◆ Exercise objective:
The lines to return are those from the line holding "Instruction: Click the" through the last line of the entries below, both included, written exactly and without pictures.

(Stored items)

━━━

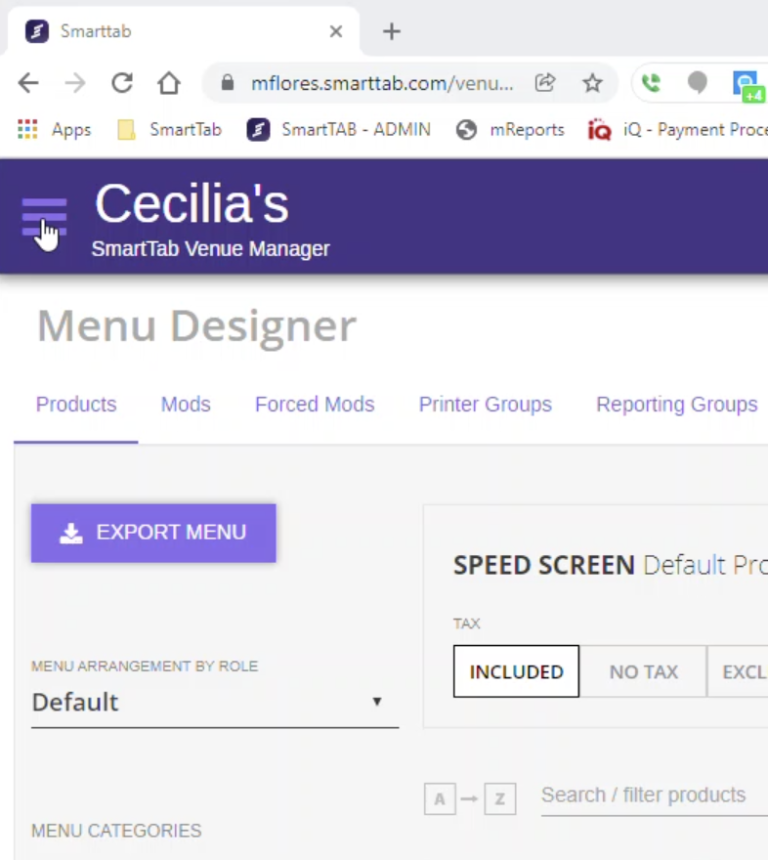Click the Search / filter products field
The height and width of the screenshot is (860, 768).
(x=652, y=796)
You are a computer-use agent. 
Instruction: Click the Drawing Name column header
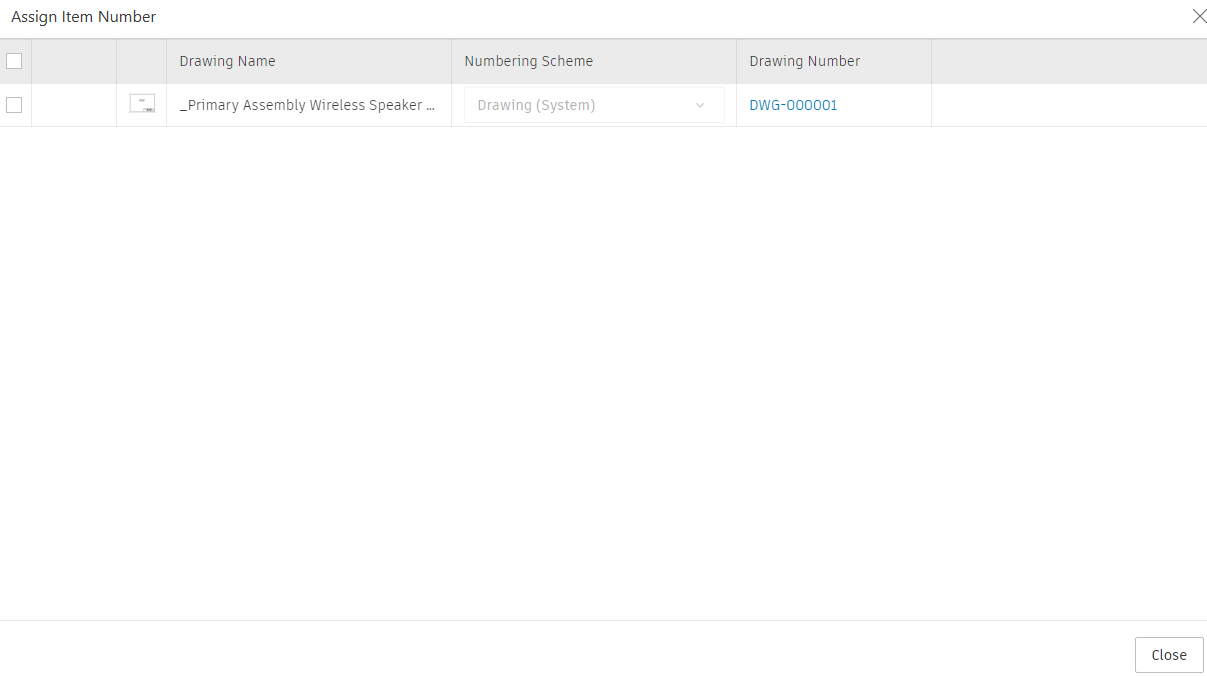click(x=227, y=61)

━━━

◆ Finished exercise:
Instruction: Click the Drawing Name column header
click(x=227, y=61)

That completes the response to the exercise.